Майоров семью не бросил – показательно, как виделось Борису. В основном за ребенком следила мать, отказавшаяся ради этого от собственной карьеры. Майоров же предпочитал пропадать на съемках, потому что это наверняка было куда интересней, чем слушать ночами детский плач. Этот момент Борис подчеркнул особенно, прекрасно зная, как такое повлияет на Полину. Но она не порадовала – осталась такой же безмятежной, как прежде, словно и не поняла намек.
О ребенке Майоров вспоминал, когда приходило время попиариться. Он фотографировался с малышом, давал интервью и скромно принимал всеобщее восхищение собственным мужеством.
Спустя пять лет они с женой решились на второго ребенка, и… малыш родился таким же. Тут Борису хотелось подчеркнуть, что генетический дефект наверняка был виной Майорова. Всем ведь известно, что артисты, особенно по молодости, и пьют как не в себя, и таблетки принимают, и колются… Это должно было произойти с Майоровым, подорвать ему здоровье так, что платить за грехи папаши пришлось двум маленьким детям.

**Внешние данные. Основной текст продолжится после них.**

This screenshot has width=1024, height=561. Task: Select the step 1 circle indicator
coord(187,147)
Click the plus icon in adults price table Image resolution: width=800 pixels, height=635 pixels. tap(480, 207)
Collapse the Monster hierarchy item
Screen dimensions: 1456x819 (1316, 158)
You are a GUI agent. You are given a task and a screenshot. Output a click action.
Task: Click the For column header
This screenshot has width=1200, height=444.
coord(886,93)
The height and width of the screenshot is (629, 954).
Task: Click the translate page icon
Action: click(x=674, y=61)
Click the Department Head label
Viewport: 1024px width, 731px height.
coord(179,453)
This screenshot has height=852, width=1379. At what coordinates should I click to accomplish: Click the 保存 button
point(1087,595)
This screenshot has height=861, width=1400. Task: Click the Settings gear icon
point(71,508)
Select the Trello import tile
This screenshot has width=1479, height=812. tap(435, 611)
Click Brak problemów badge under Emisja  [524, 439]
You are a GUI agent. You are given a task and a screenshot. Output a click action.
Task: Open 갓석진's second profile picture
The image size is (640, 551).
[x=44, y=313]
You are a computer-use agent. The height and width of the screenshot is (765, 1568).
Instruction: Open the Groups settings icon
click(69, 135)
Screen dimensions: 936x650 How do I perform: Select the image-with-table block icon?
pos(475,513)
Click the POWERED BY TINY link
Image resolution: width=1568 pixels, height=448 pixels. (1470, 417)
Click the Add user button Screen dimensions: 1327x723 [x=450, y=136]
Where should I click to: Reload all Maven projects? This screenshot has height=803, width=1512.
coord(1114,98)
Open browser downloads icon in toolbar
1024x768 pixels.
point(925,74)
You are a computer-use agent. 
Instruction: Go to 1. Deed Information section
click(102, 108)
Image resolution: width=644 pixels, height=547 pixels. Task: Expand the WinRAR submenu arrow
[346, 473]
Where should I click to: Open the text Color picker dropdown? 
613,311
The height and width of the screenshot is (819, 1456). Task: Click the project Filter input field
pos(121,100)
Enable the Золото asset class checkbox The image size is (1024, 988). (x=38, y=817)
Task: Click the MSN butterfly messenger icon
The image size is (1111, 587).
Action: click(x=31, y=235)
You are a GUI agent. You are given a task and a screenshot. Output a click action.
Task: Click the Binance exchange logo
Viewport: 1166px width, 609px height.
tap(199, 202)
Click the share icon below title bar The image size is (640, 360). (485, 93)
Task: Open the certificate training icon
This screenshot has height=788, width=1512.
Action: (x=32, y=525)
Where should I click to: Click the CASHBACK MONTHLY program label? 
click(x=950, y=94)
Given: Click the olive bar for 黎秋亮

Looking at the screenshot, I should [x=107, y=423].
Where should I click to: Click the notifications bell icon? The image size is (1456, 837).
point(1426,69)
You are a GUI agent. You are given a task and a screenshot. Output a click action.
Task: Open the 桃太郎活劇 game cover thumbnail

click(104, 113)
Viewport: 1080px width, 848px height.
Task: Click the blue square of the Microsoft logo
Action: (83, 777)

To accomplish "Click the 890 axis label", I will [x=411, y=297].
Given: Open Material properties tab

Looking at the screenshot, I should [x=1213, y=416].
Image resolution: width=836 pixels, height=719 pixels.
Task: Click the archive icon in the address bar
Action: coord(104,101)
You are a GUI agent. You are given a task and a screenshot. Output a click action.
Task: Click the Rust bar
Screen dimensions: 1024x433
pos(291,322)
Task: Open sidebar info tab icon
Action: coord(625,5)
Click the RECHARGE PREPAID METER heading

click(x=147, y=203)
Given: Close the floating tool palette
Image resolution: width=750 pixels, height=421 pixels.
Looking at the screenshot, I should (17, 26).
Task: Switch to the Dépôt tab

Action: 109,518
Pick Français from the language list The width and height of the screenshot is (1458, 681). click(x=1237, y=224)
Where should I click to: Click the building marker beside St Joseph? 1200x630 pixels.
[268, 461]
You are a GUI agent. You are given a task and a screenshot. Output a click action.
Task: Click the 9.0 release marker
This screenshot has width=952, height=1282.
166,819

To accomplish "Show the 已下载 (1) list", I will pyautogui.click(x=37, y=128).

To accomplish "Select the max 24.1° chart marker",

Но ничего из этого Борис не сказал, потому что доказать не мог, а домыслы Полина не любила. Он просто продолжил историю.
Появление второго ребенка-инвалида наверняка стало серьезным испытанием для супругов, однако они не расстались. Сложно было представить, что творилось за закрытыми дверями их квартиры, но на публике они оставались все той же счастливой парой. Он – великолепный и ухоженный. Она – очевидно уставшая женщина, которую стилисты пытались превратить в красавицу, и у них почти получалось, однако это натужное «почти» портило все дело.
Майоров продолжал набирать очки на больных детях. Он рекламировал благотворительный фонд, помогающий таким, как они. Он участвовал в ток-шоу, считался экспертом. Его не раз называли образцовым отцом, им восхищались.
А незадолго до того, как старшему ребенку исполнилось тринадцать лет, жена Майорова подала на развод. Тогда идеальный муж и отец вмиг куда-то испарился. Майоров нанял лучших адвокатов, которых его жена себе позволить не могла. Он добился, чтобы заседание проходило в закрытом режиме. Он хотел быть перед камерами лишь идеальным, и как только журналисты начали на него порыкивать, он тут же обозначил для них черту дозволенного.
– Ты не знаешь, чего он хотел или не хотел, – указала Полина.
– Ну все же очевидно!
– Нет. Тут ничего не очевидно.
– Да? А то, что он бросил своих детей – как тебе?
Адвокаты Майорова постарались на славу, никто так и не узнал, какие звучали показания, чего хотели стороны. Бывшие супруги скупо признали, что не сошлись характерами, и попросили уважать их право на личную жизнь.
Их развели, детей оставили с матерью. Ксения Майорова никогда не называла сумму алиментов, которую присудили бывшему мужу. Но не раз намекала, что финансовая помощь была далеко не звездная. И то, что жизнь ее отныне стала очень скромной, лишь доказывало это. Однако открыто жаловаться Ксения не пыталась и несла свою ношу с удивительным достоинством.